Data to use:
╔══

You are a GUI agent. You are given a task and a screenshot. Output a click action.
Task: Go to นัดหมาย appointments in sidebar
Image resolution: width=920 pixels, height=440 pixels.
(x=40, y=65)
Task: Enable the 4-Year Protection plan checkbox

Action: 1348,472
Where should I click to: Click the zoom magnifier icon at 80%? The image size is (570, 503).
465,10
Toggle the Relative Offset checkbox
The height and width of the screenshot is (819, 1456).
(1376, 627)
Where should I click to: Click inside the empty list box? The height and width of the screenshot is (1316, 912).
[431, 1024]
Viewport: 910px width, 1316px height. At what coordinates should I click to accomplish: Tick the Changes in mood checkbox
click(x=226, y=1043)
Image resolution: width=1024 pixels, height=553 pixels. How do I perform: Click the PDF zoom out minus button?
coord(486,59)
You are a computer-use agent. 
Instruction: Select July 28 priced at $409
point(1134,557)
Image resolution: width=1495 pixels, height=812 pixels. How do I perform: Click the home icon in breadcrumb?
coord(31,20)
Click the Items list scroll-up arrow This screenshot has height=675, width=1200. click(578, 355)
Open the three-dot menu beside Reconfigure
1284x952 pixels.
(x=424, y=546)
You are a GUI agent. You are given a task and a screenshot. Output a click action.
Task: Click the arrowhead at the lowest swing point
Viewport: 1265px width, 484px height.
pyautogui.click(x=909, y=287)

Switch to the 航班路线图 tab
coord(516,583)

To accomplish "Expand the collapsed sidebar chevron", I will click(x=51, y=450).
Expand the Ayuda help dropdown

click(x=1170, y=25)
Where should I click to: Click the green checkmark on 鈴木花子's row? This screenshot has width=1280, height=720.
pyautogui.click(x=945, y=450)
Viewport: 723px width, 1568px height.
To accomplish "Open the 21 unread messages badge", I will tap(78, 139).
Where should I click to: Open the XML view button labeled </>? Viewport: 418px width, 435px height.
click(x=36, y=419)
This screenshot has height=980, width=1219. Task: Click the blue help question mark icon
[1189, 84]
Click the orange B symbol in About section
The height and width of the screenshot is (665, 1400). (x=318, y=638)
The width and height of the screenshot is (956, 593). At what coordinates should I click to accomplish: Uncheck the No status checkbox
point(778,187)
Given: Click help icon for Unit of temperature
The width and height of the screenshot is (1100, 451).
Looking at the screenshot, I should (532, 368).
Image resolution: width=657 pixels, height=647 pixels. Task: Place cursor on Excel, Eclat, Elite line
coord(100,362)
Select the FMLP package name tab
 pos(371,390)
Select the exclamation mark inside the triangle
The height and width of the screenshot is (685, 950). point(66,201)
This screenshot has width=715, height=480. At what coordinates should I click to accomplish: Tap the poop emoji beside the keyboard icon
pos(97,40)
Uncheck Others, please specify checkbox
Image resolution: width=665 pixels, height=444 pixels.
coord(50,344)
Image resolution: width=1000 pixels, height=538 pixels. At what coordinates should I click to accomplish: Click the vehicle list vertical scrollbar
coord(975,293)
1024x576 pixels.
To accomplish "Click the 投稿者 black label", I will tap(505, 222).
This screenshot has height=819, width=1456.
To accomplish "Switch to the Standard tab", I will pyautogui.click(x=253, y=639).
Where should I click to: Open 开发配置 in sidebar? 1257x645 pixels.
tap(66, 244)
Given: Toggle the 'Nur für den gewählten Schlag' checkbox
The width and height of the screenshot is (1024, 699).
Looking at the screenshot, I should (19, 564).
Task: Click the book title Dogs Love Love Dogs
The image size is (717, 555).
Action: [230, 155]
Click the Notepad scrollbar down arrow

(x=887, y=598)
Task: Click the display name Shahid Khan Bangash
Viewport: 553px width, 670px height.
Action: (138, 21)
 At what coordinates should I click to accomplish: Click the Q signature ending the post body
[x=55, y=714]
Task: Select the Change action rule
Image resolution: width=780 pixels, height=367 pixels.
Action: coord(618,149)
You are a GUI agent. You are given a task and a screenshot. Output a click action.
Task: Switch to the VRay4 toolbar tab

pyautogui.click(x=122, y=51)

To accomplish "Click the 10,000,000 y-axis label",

╚══

Goal: Reproduce all the entries above, swapping every "Where should I click to" for "Where do I click to" and changing nothing else.

Written solution:
You are a GUI agent. You are given a task and a screenshot. Output a click action.
Task: Go to นัดหมาย appointments in sidebar
Image resolution: width=920 pixels, height=440 pixels.
(x=40, y=65)
Task: Enable the 4-Year Protection plan checkbox

Action: 1348,472
Where do I click to: Click the zoom magnifier icon at 80%? The image size is (570, 503).
465,10
Toggle the Relative Offset checkbox
The height and width of the screenshot is (819, 1456).
(1376, 627)
Where do I click to: Click inside the empty list box? The height and width of the screenshot is (1316, 912).
[431, 1024]
Viewport: 910px width, 1316px height. At what coordinates should I click to accomplish: Tick the Changes in mood checkbox
click(x=226, y=1043)
Image resolution: width=1024 pixels, height=553 pixels. How do I perform: Click the PDF zoom out minus button?
coord(486,59)
You are a computer-use agent. 
Instruction: Select July 28 priced at $409
point(1134,557)
Image resolution: width=1495 pixels, height=812 pixels. How do I perform: Click the home icon in breadcrumb?
coord(31,20)
Click the Items list scroll-up arrow This screenshot has height=675, width=1200. click(578, 355)
Open the three-dot menu beside Reconfigure
1284x952 pixels.
(x=424, y=546)
You are a GUI agent. You are given a task and a screenshot. Output a click action.
Task: Click the arrowhead at the lowest swing point
Viewport: 1265px width, 484px height.
pyautogui.click(x=909, y=287)

Switch to the 航班路线图 tab
coord(516,583)

To accomplish "Expand the collapsed sidebar chevron", I will click(x=51, y=450).
Expand the Ayuda help dropdown

click(x=1170, y=25)
Where do I click to: Click the green checkmark on 鈴木花子's row? This screenshot has width=1280, height=720.
pyautogui.click(x=945, y=450)
Viewport: 723px width, 1568px height.
To accomplish "Open the 21 unread messages badge", I will tap(78, 139).
Where do I click to: Open the XML view button labeled </>? Viewport: 418px width, 435px height.
click(x=36, y=419)
This screenshot has height=980, width=1219. Task: Click the blue help question mark icon
[1189, 84]
Click the orange B symbol in About section
The height and width of the screenshot is (665, 1400). (x=318, y=638)
The width and height of the screenshot is (956, 593). At what coordinates should I click to accomplish: Uncheck the No status checkbox
point(778,187)
Given: Click help icon for Unit of temperature
The width and height of the screenshot is (1100, 451).
Looking at the screenshot, I should (532, 368).
Image resolution: width=657 pixels, height=647 pixels. Task: Place cursor on Excel, Eclat, Elite line
coord(100,362)
Select the FMLP package name tab
 pos(371,390)
Select the exclamation mark inside the triangle
The height and width of the screenshot is (685, 950). point(66,201)
This screenshot has width=715, height=480. At what coordinates should I click to accomplish: Tap the poop emoji beside the keyboard icon
pos(97,40)
Uncheck Others, please specify checkbox
Image resolution: width=665 pixels, height=444 pixels.
coord(50,344)
Image resolution: width=1000 pixels, height=538 pixels. At what coordinates should I click to accomplish: Click the vehicle list vertical scrollbar
coord(975,293)
1024x576 pixels.
To accomplish "Click the 投稿者 black label", I will tap(505, 222).
This screenshot has height=819, width=1456.
To accomplish "Switch to the Standard tab", I will pyautogui.click(x=253, y=639).
Where do I click to: Open 开发配置 in sidebar? 1257x645 pixels.
tap(66, 244)
Given: Toggle the 'Nur für den gewählten Schlag' checkbox
The width and height of the screenshot is (1024, 699).
Looking at the screenshot, I should (19, 564).
Task: Click the book title Dogs Love Love Dogs
The image size is (717, 555).
Action: [230, 155]
Click the Notepad scrollbar down arrow

(x=887, y=598)
Task: Click the display name Shahid Khan Bangash
Viewport: 553px width, 670px height.
Action: (138, 21)
 At what coordinates should I click to accomplish: Click the Q signature ending the post body
[x=55, y=714]
Task: Select the Change action rule
Image resolution: width=780 pixels, height=367 pixels.
Action: coord(618,149)
You are a GUI agent. You are given a task and a screenshot. Output a click action.
Task: Switch to the VRay4 toolbar tab

pyautogui.click(x=122, y=51)

To accomplish "Click the 10,000,000 y-axis label",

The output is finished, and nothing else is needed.